Rewrite the material from the line containing "Viewport: 800px width, 1422px height." through the line containing "The height and", changing "schedule" to "timetable" and leaving everything else as it is. Omit the pictures.

Material for the task =>

====

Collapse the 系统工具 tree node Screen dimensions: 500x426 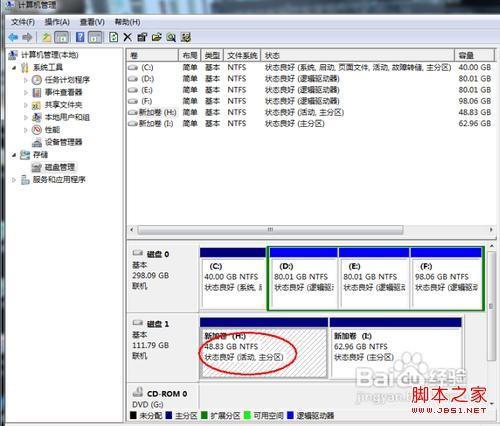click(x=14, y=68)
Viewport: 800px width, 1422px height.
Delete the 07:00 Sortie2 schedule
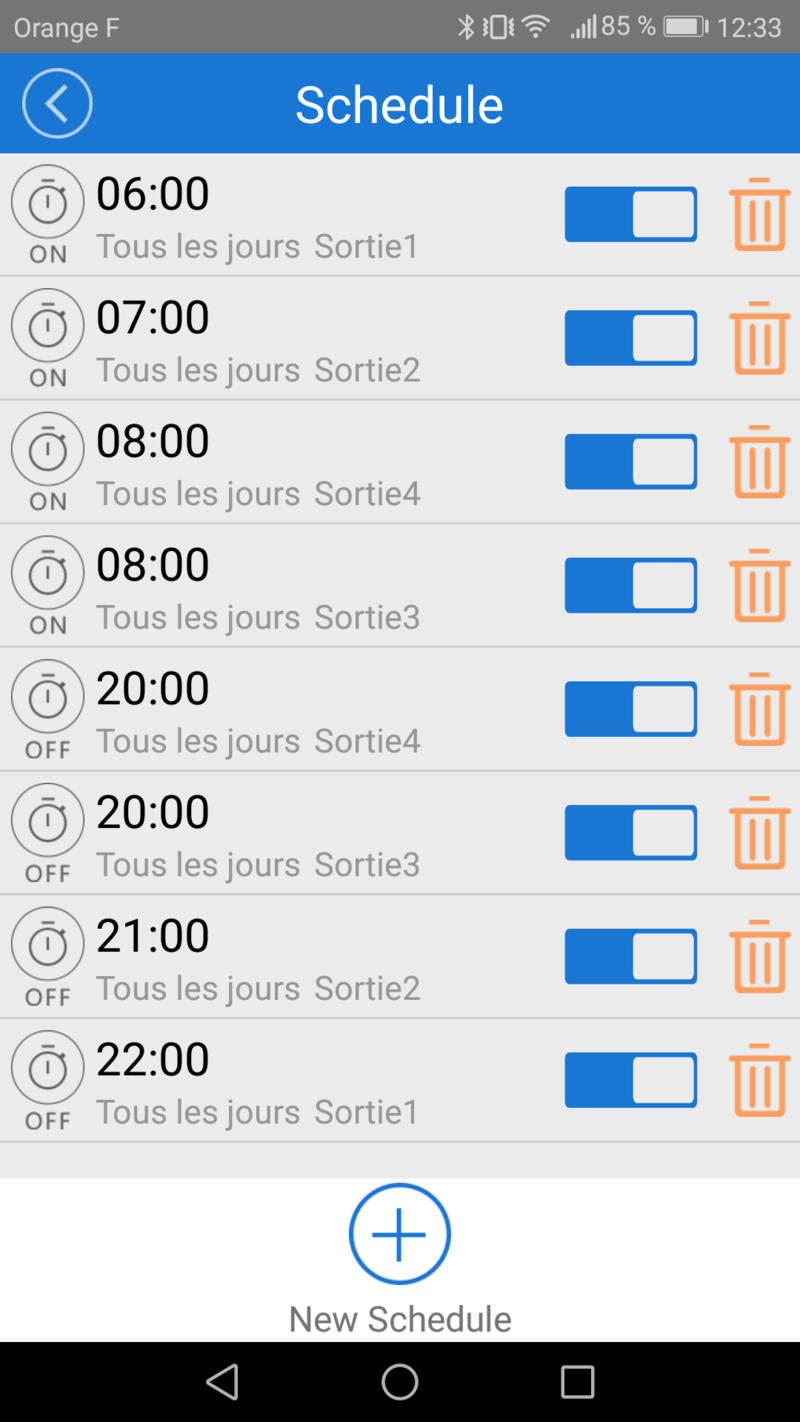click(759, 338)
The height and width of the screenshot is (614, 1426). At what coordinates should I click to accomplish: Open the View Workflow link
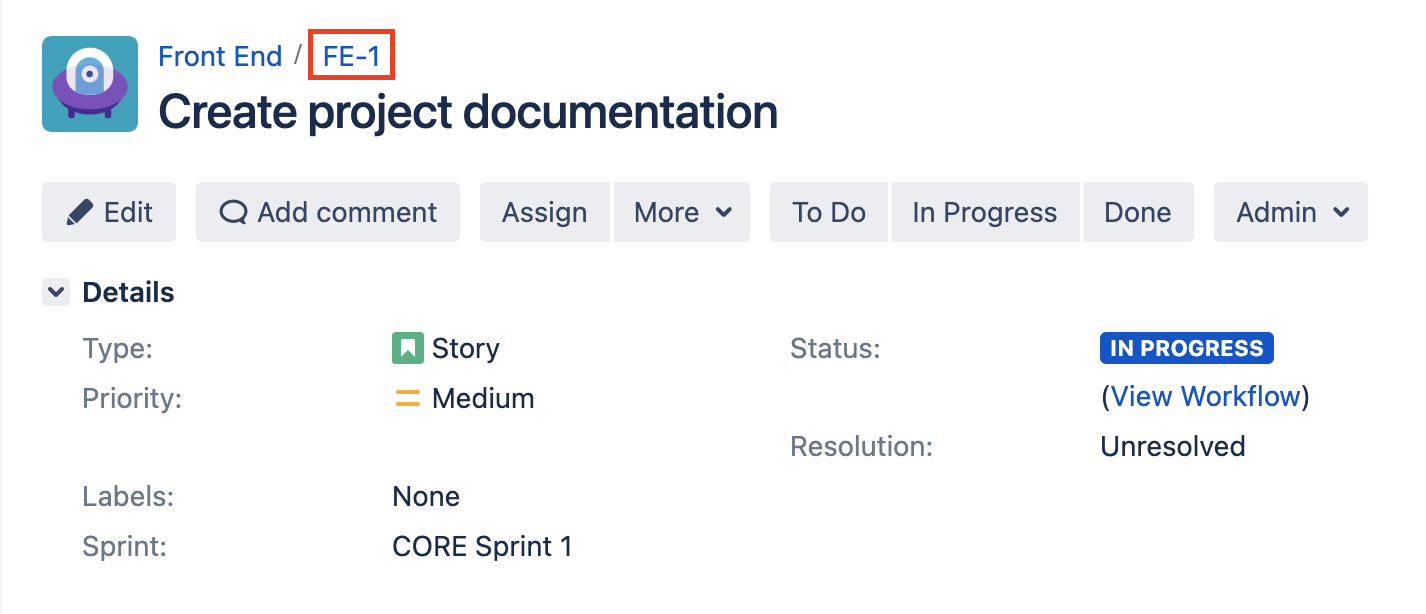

====

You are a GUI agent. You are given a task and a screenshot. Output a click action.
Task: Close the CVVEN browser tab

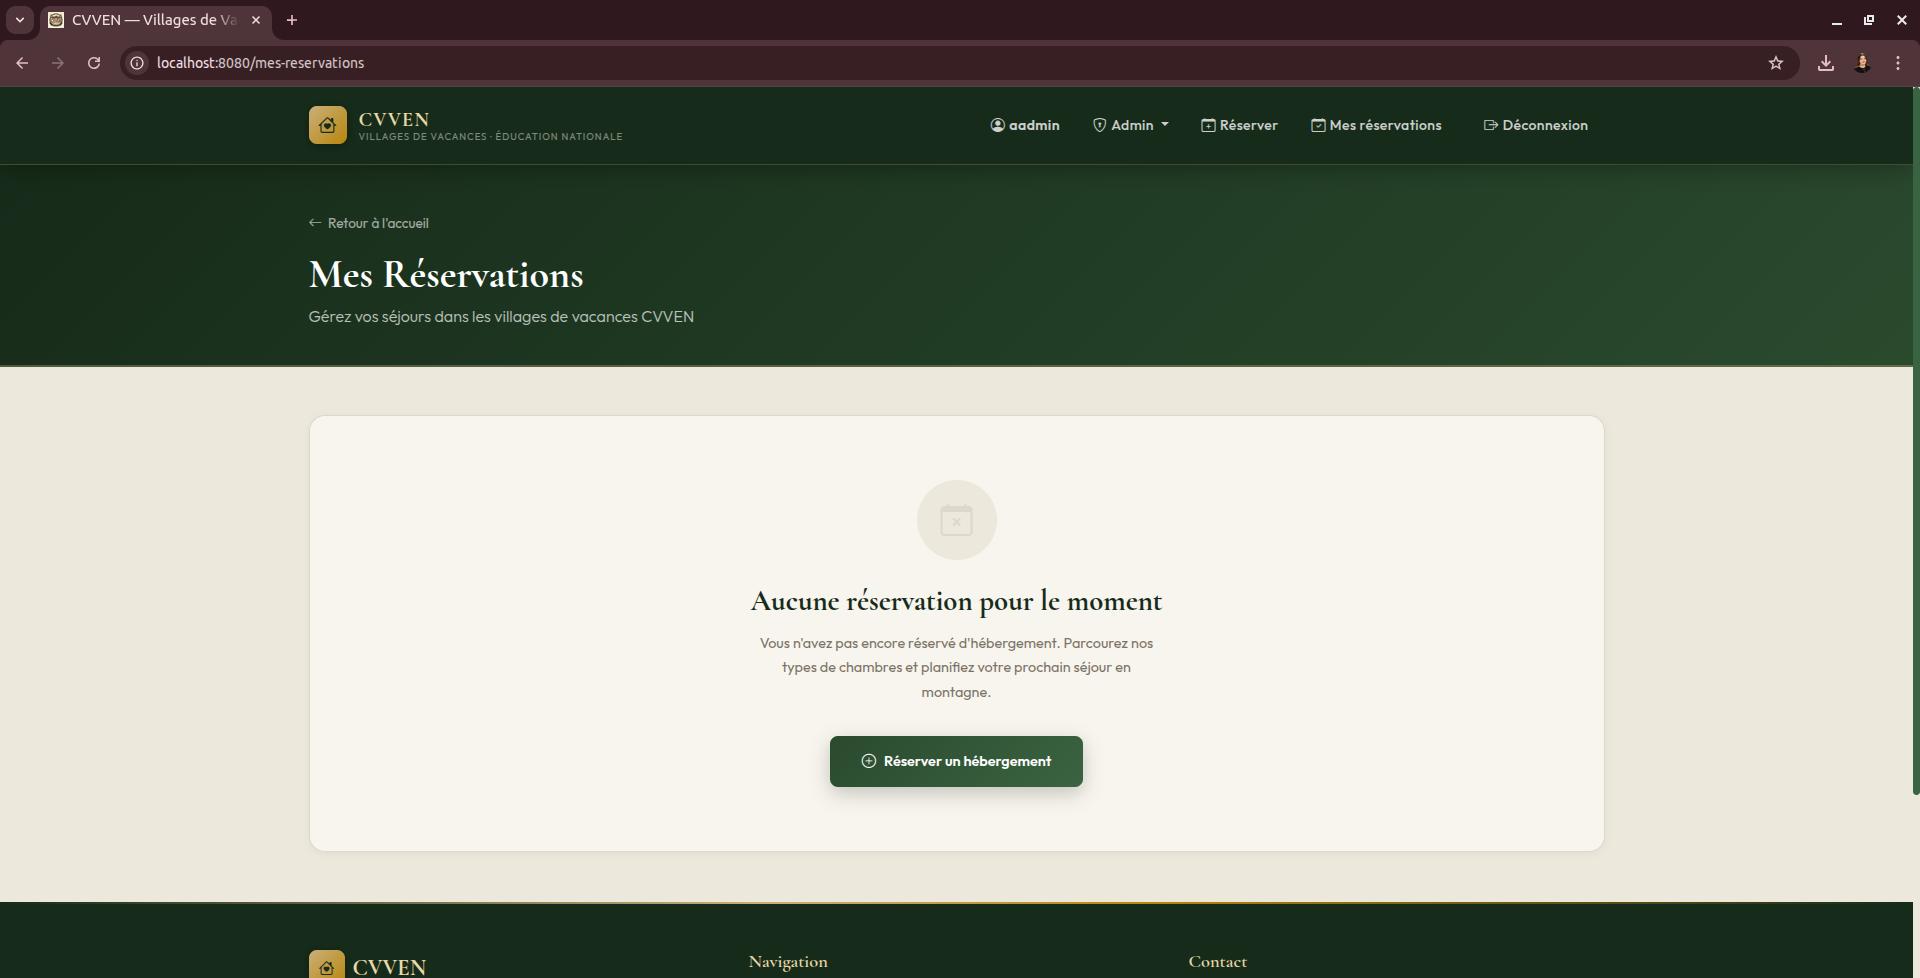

====

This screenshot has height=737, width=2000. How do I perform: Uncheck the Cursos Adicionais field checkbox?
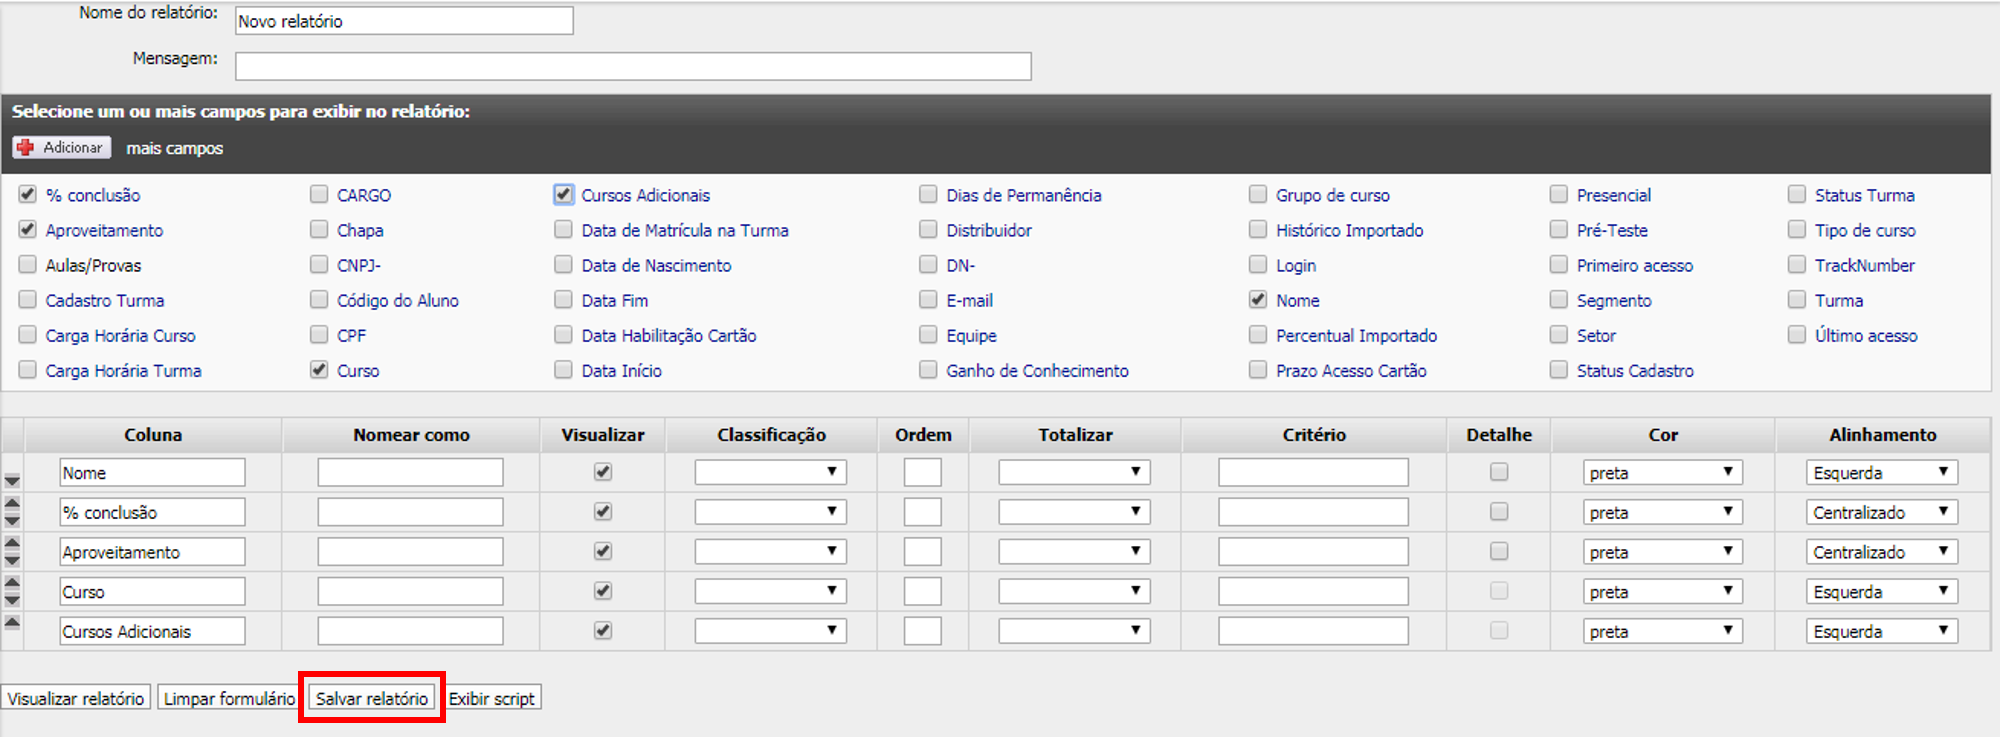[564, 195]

====

Exercise solution =>
Viewport: 800px width, 1422px height.
Delete the 07:00 Sortie2 timetable
click(759, 338)
The height and width of the screenshot is (614, 1426). At what coordinates should I click to accomplish: Open the View Workflow link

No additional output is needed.